Biometric recognition becomes increasingly challenging as we move away from the visible spectrum to infrared imagery, where domain discrepancies significantly impact identification performance. We show that body embeddings outperform face embeddings for cross-spectral person identification in the medium-wave infrared (MWIR) and long-wave infrared (LWIR) domains. Due to the lack of multi-domain datasets, previous research on cross-spectral body identification - also known as Visible-Infrared Person Re-Identification (VI-ReID) - has primarily focused on individual infrared bands, such as near-infrared (NIR) or LWIR, separately. We address the multi-domain body recognition problem using the IJB-MDF dataset, which enables matching of SWIR, MWIR, and LWIR images against RGB (VIS) images.
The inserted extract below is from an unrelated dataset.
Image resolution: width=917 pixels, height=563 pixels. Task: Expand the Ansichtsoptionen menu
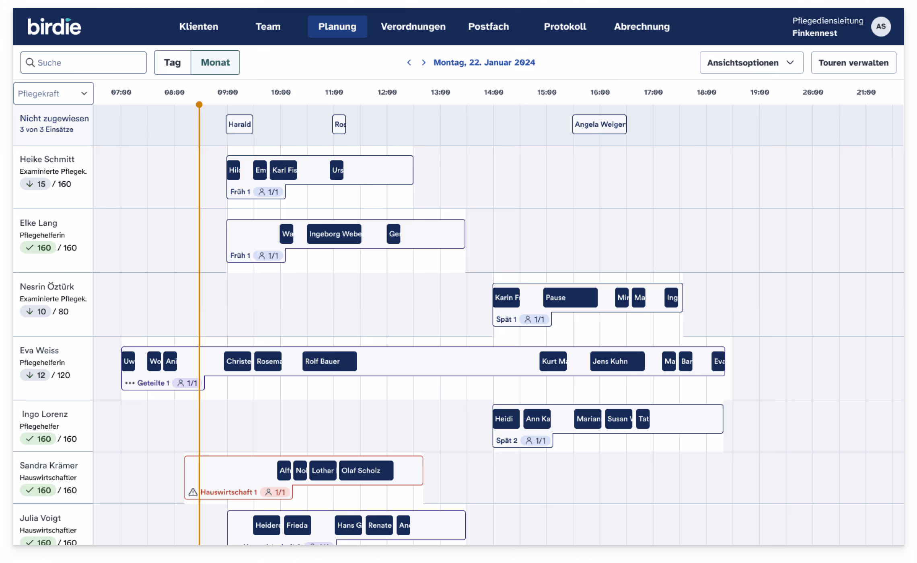click(751, 62)
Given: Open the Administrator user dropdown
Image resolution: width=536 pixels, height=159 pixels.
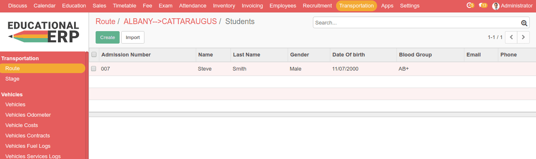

We leverage a vision transformer architecture to establish benchmark results on the IJB-MDF dataset and, through extensive experiments, provide valuable insights into the interrelation of infrared domains, the adaptability of VIS-pretrained models, the role of local semantic features in body-embeddings, and effective training strategies for small datasets. Additionally, we show that finetuning a body model, pretrained exclusively on VIS data, with a simple combination of cross-entropy and triplet losses achieves state-of-the-art results on the LLCM dataset.